Qatar sought to allay widespread concerns about conditions for migrant workers on World Cup building projects by detailing Tuesday how their rights must be protected by contractors.
Rights group Amnesty International called the charter a "positive, if partial" step. But the International Trade Union Confederation called it a "sham," and complained 2022 World Cup leaders have not demanded changes in Qatar's labor laws despite mounting criticism from rights groups.
FIFA, which ordered the report, said the charter showed "concrete steps" were being taken to accelerate the introduction of "adequate uniform" conditions for workers building venues for the Middle East's first World Cup.
Qatar's 50-page document fleshes out the basic welfare obligations that were published last year. It includes requirements for employment contracts, payment, medical care and living conditions, including the meals and bedrooms that must be provided. Employers must also allow workers to retain their passports.
"In our experience enforcement (of the standards) is almost always the stumbling block," Amnesty researcher James Lynch said in a statement.
Lynch stressed that only a "relatively small proportion" of workers are covered by the charter.

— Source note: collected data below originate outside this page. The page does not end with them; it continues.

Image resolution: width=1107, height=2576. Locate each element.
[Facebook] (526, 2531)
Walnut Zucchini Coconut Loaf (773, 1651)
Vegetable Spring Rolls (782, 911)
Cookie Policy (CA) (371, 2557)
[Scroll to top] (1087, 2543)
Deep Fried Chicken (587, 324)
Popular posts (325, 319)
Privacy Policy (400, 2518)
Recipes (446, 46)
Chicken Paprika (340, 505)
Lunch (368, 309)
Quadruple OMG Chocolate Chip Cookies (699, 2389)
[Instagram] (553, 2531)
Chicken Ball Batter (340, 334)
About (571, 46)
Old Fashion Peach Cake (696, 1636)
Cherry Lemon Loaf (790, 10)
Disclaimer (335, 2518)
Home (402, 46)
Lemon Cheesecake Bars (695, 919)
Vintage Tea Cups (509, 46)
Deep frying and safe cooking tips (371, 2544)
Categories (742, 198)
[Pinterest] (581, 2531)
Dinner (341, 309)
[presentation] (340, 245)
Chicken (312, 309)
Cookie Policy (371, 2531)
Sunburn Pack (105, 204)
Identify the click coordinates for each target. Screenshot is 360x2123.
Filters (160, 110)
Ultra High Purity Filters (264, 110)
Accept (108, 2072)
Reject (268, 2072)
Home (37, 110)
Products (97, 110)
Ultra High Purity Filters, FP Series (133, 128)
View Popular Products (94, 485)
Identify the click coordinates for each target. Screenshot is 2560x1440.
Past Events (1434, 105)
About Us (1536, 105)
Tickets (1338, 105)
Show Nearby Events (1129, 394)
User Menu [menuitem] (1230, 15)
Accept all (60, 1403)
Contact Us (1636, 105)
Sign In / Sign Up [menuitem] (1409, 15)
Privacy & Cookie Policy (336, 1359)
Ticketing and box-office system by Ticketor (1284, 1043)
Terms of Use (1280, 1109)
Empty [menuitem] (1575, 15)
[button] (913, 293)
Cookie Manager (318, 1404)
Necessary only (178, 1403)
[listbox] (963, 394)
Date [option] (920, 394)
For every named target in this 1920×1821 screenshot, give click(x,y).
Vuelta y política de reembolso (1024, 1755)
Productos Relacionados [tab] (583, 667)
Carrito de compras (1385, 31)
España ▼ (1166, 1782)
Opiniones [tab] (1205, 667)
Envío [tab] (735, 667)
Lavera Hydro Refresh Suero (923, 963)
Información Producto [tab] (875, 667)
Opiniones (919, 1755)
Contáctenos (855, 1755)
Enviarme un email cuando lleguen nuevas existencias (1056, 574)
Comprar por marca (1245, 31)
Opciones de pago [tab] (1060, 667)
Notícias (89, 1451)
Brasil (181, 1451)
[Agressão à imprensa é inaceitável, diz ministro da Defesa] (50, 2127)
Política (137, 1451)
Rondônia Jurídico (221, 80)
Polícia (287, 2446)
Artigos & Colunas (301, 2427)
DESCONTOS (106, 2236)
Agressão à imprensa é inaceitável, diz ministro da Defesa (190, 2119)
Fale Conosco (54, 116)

Only companies building World Cup venues must abide by it, rather than those with government contracts for the wider infrastructure projects that are required to handle an influx of players, fans and media.
Just 38 construction workers are currently employed by World Cup organizers, building the Al Wakrah Stadium south of the capital Doha. The labor force will rapidly rise as a dozen stadiums and training camps for the 32 competing teams are built from scratch or renovated.